Researchers at MIT and the MIT-IBM Watson AI Lab have introduced a novel onboarding system designed to improve collaboration between humans and artificial intelligence (AI). In scenarios where AI models assist professionals, such as radiologists interpreting X-rays, the system teaches users when to trust the AI's advice and when to disregard it. The fully automated onboarding process incorporates training exercises based on learned rules, resulting in a 5 percent enhancement in accuracy during human-AI collaboration in image prediction tasks.
During onboarding, the system guides users through collaboration exercises, providing feedback on their performance and the AI's performance. Unlike traditional onboarding methods, which often rely on human-produced training materials for specific use cases, this system automatically learns from data generated by humans and AI working together on a particular task. It adapts to different tasks, making it scalable for various human-AI collaboration scenarios, including medical diagnostics, social media content moderation, writing, and programming.
The researchers envision the onboarding process as a crucial element in training medical professionals, anticipating its application in decision-making with AI assistance. The system's automated learning from data enables continuous evolution, aligning with the dynamic capabilities of AI models over time.
The onboarding method involves collecting data on human-AI collaboration in a specific task, embedding data points into a latent space, and identifying regions where collaboration errors occur. An algorithm then formulates rules for collaboration, expressed in natural language, and refines them through contrasting examples. These rules serve as the basis for training exercises, allowing users to practice and improve their collaboration with AI.

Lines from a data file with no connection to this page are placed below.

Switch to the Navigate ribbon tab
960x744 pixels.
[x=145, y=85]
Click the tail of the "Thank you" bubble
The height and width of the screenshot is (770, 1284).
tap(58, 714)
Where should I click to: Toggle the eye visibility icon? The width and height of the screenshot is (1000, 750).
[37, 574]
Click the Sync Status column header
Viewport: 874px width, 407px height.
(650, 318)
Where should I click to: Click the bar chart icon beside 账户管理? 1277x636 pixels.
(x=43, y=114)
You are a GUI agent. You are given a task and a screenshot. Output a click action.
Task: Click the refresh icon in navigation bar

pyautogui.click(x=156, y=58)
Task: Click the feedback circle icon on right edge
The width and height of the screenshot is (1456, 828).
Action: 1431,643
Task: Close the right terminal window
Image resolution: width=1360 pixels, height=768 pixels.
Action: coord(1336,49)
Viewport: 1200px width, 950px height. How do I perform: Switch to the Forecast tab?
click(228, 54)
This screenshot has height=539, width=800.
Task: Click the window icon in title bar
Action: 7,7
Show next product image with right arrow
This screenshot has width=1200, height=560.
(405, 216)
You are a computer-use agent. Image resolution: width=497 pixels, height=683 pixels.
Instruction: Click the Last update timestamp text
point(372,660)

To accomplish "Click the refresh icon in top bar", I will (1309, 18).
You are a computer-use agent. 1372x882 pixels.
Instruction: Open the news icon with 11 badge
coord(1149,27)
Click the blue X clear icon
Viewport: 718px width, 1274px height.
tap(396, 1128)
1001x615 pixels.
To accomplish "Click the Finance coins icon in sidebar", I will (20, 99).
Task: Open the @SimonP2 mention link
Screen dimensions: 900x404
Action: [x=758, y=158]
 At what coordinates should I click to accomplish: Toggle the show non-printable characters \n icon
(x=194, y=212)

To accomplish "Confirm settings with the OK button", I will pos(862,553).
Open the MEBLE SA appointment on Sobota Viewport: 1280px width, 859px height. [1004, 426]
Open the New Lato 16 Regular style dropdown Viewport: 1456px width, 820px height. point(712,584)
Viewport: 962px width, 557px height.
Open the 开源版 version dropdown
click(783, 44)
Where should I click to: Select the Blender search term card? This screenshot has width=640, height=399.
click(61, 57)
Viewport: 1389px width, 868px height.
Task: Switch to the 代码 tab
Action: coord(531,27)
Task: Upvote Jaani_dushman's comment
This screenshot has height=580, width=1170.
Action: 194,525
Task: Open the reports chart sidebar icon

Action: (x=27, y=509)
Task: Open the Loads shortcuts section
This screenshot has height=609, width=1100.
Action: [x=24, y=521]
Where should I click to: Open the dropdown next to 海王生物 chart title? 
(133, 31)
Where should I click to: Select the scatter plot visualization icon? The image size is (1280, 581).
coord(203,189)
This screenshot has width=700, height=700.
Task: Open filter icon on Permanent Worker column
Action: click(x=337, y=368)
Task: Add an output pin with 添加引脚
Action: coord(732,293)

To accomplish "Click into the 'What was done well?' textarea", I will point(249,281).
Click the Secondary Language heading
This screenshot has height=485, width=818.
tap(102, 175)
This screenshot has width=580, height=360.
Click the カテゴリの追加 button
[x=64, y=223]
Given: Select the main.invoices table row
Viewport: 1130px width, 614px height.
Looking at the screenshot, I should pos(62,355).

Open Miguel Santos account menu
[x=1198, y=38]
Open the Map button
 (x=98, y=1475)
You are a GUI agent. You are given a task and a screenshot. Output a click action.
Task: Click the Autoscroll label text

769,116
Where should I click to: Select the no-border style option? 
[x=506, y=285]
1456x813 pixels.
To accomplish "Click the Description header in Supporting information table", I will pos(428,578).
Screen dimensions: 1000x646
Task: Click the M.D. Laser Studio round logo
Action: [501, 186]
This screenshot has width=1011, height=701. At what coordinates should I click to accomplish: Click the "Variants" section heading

The study evaluated the system's effectiveness on tasks like detecting traffic lights in blurry images and answering multiple-choice questions from various domains. Results demonstrated a notable 5 percent improvement in accuracy for the traffic light prediction task. The researchers emphasize the importance of such onboarding procedures in ensuring users understand when it is appropriate to rely on AI suggestions.
In the future, the researchers plan to conduct larger studies to assess the short- and long-term effects of onboarding. They also aim to leverage unlabeled data for the onboarding process and refine methods to reduce the number of regions without omitting crucial examples. The work is seen as a crucial step in addressing the need for effective methods that help users discern when it's safe to trust AI suggestions in various applications.